Abstract

Lower Paleozoic supermature quartz arenites in Wisconsin and Michigan were derived from several Proterozoic and Archean terranes. Single-grain, detrital zircon populations from the Galesville and St. Peter Sandstones in Wisconsin yield very similar, closely concordant age distributions (Cambrian Galesville Sandstone: 1.1 Ga [n = 4], 1.4 Ga [n = 2], 1.8 Ga [n = 1], and 2.7 Ga [n = 2]; Ordovician St. Peter Sandstone: 1.1 Ga [n = 2], 1.8 Ga [n = 1], and 2.7 Ga [n = 6]). In contrast, most of the nine detrital zircons that were analyzed from the St. Peter Sandstone in the Michigan basin have high U contents (450–2500 ppm) and are strongly discordant (60%–90%). Six zircons from the Michigan basin that have ca. 1.0 Ga 207Pb*/206Pb* ages define a regression line that has an upper intercept of about 1100 Ma and a lower intercept of 15 Ma; one zircon has a 2.7 Ga 207Pb*/206Pb* age. The zircon data indicate that although a number of different terranes contributed detrital material to the Paleozoic quartz arenites in Wisconsin, 1.1 and 2.7 Ga terranes were the dominant sources, and not the local basement, which primarily consists of the ≥ 2.7 Ga Marshfield terrane, the 1.8 Ga Penokean orogen, and the 1.4 Ga Wolf River batholith. A terrane that has a 1.1 Ga age is probably the main source for the St. Peter Sandstone in the Michigan basin.
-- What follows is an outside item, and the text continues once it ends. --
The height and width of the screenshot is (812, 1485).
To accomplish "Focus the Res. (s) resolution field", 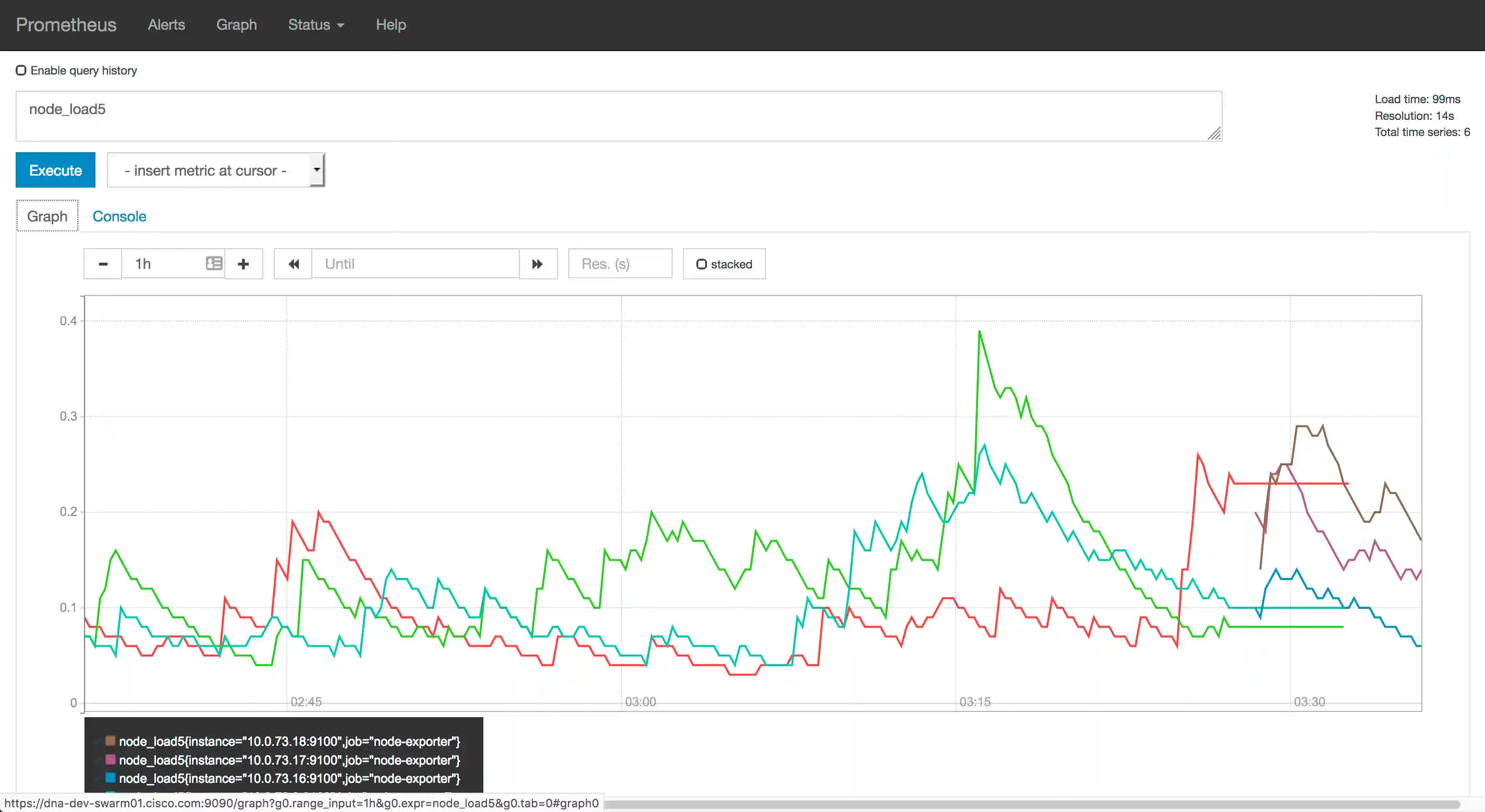I will tap(620, 264).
Quartz separates were also analyzed for Pb-Pb and Sm-Nd isotope variations, and the data do not indicate significant source differences between the heavy mineral fraction (zircons) and the quartz framework grains. Pb-Pb isochrons and Sm-Nd isotope data for quartz separates reflect mixing of the age groups and approximate relative proportions that are identified from the single zircon results.
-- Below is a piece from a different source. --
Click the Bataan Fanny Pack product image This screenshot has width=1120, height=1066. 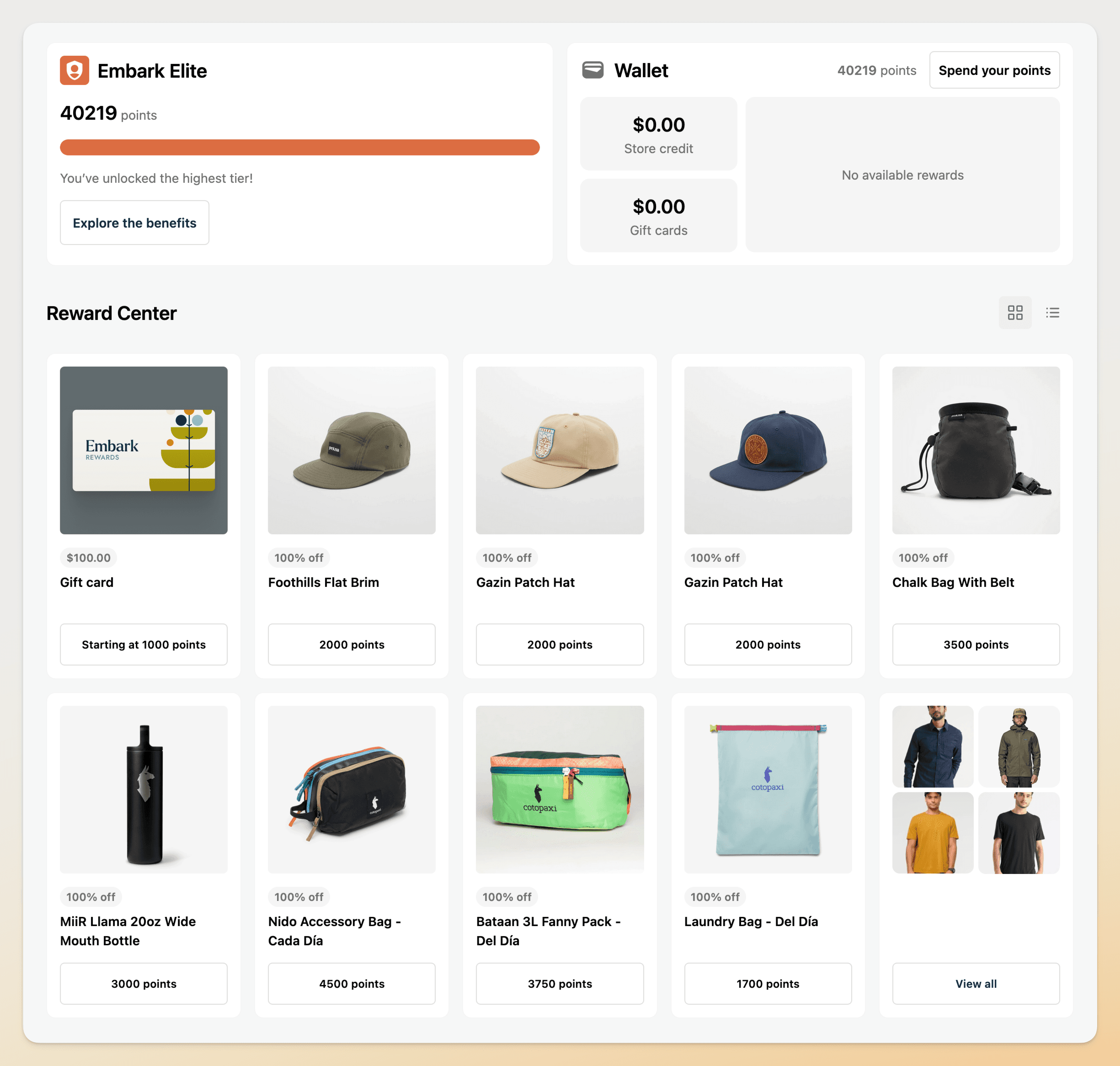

All isotope data on quartz separates and U-Pb zircon data indicate that the detrital constituents (zircons and quartz framework grains) that compose the lower Paleozoic quartz arenites in Wisconsin were primarily derived from the 2.7 Ga granite-greenstone terrane of the southern Superior Province and a 1.1 Ga terrane. The latter terrane is either the silicic volcanic rocks associated with the Midcontinent rift system, or, more likely, the voluminous granitic rocks that are associated with the Grenville Province on the eastern margin of North America. The Middle Proterozoic Grenville Province was the most important ultimate source of quartz and zircons to the St. Peter Sandstone in the Michigan basin; lesser amounts of material were contributed from the Archean Superior Province.